* Objective *
Write out, without any change, the part of the entries that opens with the line containing "Where should I click to: Open the Themes" and closes with the line containing "Action: [39, 885]", including both of those lines.

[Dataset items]

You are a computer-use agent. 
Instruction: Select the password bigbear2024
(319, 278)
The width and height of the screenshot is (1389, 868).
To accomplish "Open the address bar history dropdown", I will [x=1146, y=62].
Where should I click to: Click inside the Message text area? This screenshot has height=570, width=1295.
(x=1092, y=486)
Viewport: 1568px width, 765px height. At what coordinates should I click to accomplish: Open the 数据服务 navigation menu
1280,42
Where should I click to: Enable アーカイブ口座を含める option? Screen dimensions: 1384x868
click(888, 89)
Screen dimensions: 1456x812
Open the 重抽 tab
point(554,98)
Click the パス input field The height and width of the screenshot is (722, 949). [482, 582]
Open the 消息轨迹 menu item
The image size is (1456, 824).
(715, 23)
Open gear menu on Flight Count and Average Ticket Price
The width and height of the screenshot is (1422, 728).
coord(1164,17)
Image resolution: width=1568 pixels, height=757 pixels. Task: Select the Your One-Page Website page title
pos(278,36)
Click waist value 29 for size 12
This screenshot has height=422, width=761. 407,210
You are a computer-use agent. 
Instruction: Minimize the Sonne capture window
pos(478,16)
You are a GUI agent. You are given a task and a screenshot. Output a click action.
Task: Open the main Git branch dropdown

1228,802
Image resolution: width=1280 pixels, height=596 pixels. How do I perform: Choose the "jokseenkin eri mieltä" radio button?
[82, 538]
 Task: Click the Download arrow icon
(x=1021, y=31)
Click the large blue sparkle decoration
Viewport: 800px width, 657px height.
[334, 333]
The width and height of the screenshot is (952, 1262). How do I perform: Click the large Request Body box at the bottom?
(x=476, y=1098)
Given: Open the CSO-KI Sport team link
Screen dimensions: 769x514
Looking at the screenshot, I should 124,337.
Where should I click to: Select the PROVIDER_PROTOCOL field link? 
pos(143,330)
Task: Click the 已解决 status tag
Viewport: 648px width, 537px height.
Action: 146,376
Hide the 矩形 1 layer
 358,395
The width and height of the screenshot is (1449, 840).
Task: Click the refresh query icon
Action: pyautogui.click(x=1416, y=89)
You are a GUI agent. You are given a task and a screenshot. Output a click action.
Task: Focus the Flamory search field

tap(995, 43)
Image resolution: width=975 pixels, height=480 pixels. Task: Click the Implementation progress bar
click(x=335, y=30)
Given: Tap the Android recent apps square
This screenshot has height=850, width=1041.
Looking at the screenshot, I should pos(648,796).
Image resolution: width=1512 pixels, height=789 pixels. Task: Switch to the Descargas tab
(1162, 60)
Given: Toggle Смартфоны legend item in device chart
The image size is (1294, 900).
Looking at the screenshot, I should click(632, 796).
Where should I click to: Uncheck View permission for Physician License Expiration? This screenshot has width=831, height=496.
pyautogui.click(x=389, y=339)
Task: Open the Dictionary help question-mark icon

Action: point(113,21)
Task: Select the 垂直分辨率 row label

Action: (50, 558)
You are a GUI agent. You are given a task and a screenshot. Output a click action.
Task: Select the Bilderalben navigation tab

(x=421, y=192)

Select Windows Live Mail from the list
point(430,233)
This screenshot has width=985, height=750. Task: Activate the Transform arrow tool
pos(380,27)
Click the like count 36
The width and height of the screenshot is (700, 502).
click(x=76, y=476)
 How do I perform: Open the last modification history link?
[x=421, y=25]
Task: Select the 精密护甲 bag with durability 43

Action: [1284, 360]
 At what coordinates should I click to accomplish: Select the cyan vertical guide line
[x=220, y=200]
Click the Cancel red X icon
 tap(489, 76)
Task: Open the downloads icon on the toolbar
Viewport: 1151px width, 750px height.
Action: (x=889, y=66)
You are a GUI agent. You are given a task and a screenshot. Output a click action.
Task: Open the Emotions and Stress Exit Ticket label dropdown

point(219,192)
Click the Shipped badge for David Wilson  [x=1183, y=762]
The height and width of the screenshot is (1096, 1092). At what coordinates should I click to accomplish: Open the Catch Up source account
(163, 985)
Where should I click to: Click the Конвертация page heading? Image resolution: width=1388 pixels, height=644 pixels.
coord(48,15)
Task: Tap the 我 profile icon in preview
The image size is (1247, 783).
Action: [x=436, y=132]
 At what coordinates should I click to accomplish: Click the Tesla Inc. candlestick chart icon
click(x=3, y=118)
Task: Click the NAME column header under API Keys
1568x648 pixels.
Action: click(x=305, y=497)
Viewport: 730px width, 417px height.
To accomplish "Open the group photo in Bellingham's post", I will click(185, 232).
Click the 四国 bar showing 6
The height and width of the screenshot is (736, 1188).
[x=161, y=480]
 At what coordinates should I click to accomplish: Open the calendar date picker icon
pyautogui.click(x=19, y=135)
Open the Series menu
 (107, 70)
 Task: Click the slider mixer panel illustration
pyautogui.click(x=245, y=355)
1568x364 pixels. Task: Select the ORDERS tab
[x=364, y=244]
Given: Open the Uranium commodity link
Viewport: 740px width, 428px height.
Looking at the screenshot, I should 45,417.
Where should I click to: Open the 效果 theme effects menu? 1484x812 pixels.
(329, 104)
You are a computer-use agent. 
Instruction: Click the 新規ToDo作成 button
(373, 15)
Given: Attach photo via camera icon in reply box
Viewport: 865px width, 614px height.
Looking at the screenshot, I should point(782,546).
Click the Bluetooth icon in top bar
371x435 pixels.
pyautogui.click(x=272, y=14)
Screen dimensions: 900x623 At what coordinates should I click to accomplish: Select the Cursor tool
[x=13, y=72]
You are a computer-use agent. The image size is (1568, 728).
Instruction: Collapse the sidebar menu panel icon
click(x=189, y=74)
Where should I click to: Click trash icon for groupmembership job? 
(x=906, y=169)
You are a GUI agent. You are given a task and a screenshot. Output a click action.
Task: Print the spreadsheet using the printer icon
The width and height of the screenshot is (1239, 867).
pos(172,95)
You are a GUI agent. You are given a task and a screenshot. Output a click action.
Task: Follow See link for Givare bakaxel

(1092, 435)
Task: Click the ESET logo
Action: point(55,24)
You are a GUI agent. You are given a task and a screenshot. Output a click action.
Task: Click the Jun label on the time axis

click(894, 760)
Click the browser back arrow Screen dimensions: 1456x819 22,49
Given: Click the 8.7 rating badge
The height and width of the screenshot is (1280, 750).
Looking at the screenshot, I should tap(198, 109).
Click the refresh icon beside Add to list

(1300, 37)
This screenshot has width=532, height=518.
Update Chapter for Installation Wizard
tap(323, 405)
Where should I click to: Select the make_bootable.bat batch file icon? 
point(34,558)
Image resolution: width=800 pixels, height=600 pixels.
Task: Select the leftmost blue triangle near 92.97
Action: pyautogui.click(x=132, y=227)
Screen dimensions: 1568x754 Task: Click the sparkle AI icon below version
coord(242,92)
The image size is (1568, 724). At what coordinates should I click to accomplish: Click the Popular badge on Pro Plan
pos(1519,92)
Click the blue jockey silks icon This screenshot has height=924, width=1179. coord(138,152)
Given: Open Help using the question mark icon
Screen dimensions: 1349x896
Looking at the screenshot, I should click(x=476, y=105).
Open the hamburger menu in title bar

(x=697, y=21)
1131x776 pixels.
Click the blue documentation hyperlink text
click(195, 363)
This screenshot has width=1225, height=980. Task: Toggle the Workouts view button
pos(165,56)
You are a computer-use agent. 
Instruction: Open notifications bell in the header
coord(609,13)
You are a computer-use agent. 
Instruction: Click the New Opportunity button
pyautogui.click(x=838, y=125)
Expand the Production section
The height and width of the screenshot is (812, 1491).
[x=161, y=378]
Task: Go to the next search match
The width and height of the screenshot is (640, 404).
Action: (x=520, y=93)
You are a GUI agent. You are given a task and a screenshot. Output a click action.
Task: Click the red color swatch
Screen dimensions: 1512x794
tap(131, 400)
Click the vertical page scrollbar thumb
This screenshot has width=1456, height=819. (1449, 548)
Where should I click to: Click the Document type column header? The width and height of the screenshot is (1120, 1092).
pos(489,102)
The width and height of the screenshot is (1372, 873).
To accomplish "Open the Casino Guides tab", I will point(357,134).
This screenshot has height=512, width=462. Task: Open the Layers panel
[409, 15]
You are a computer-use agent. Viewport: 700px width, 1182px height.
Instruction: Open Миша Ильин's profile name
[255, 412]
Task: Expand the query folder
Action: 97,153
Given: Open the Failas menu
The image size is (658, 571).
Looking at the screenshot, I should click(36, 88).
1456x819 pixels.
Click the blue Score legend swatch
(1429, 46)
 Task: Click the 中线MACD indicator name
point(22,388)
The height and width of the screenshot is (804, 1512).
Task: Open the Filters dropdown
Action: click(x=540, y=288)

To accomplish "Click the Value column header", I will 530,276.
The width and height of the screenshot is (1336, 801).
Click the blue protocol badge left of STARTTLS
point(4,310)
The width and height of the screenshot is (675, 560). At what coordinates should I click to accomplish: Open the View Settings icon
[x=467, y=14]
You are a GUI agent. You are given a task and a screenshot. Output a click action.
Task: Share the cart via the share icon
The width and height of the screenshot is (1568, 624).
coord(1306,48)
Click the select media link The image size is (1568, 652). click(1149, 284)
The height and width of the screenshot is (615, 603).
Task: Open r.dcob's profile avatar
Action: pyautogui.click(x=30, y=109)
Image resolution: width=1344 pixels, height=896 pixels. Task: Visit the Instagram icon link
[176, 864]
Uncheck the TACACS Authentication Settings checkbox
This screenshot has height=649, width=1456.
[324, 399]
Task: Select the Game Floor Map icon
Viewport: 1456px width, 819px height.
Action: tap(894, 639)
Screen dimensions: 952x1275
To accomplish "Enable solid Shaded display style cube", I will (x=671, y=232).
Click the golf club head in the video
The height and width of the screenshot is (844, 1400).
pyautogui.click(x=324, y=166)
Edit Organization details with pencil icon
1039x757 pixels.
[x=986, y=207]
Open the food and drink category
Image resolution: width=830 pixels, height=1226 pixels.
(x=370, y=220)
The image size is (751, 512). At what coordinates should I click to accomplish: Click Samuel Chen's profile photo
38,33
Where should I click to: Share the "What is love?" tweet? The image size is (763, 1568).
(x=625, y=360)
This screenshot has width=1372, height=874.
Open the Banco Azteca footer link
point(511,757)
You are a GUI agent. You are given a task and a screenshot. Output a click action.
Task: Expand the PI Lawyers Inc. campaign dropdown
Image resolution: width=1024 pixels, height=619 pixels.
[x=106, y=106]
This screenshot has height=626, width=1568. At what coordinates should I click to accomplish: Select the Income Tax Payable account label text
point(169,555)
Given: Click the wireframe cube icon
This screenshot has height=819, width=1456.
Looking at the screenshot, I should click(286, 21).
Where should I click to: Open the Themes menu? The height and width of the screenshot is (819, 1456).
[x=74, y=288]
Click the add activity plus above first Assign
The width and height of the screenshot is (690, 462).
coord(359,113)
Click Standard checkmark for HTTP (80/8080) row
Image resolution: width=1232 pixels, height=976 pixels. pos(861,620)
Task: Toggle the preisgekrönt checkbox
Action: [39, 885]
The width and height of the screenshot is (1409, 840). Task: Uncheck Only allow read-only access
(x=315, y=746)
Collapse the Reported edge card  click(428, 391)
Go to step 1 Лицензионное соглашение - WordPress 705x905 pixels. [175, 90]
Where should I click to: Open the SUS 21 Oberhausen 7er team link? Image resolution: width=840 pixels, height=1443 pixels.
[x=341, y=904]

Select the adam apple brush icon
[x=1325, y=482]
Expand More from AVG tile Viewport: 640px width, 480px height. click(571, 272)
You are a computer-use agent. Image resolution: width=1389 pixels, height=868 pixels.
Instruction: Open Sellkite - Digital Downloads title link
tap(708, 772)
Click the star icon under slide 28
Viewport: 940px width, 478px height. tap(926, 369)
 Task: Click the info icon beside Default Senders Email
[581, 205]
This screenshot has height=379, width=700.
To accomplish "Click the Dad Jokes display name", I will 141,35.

* The output *
Where should I click to: Open the Themes menu? The height and width of the screenshot is (819, 1456).
[x=74, y=288]
Click the add activity plus above first Assign
The width and height of the screenshot is (690, 462).
coord(359,113)
Click Standard checkmark for HTTP (80/8080) row
Image resolution: width=1232 pixels, height=976 pixels. pos(861,620)
Task: Toggle the preisgekrönt checkbox
Action: [39, 885]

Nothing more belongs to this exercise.